What is expected:
For this exercise, please return exactly the line containing "This screenshot has height=421, width=1078." and each line after it through the end of the records, with no pictures included.

Available records:
········
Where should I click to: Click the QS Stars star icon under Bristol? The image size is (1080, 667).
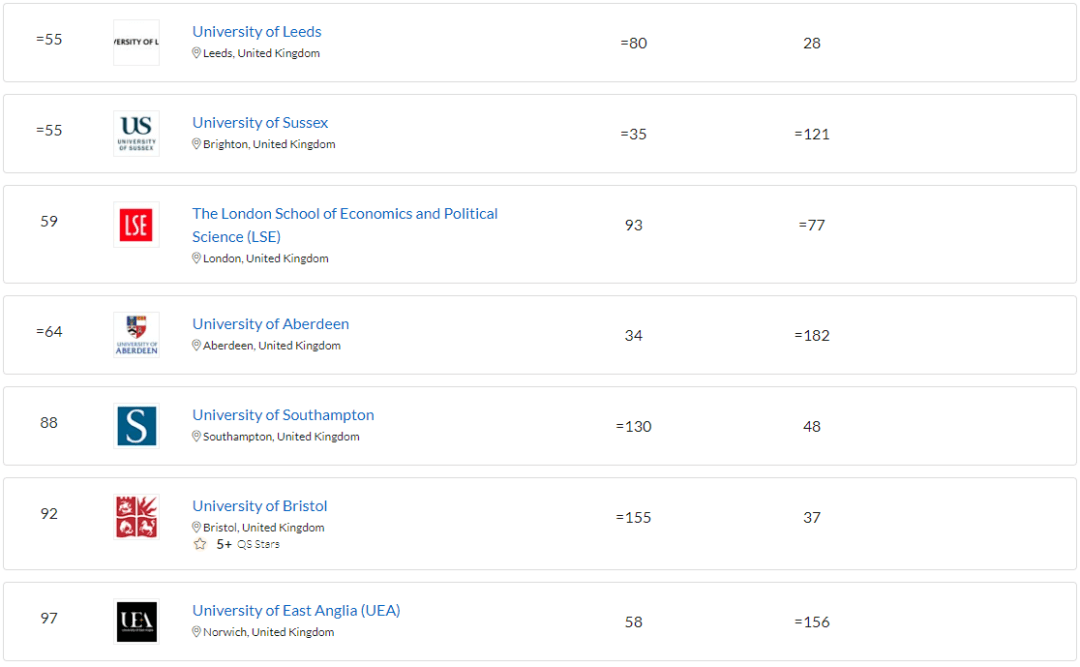pos(200,544)
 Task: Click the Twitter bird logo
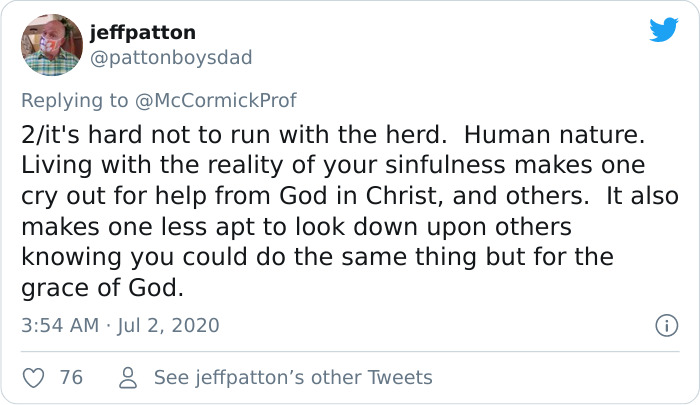click(663, 30)
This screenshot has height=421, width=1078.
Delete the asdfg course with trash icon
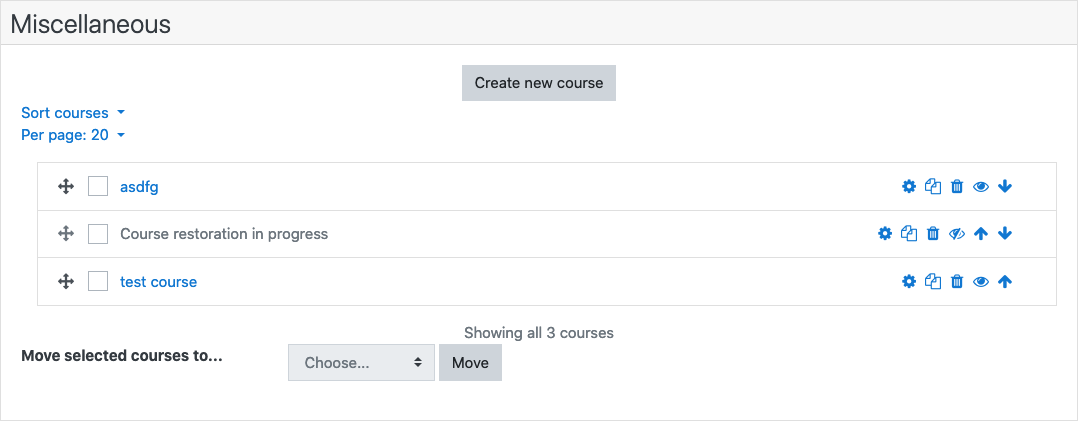pyautogui.click(x=956, y=186)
········
Solution to this task:
This screenshot has height=421, width=1078.
Delete the asdfg course with trash icon
pyautogui.click(x=956, y=186)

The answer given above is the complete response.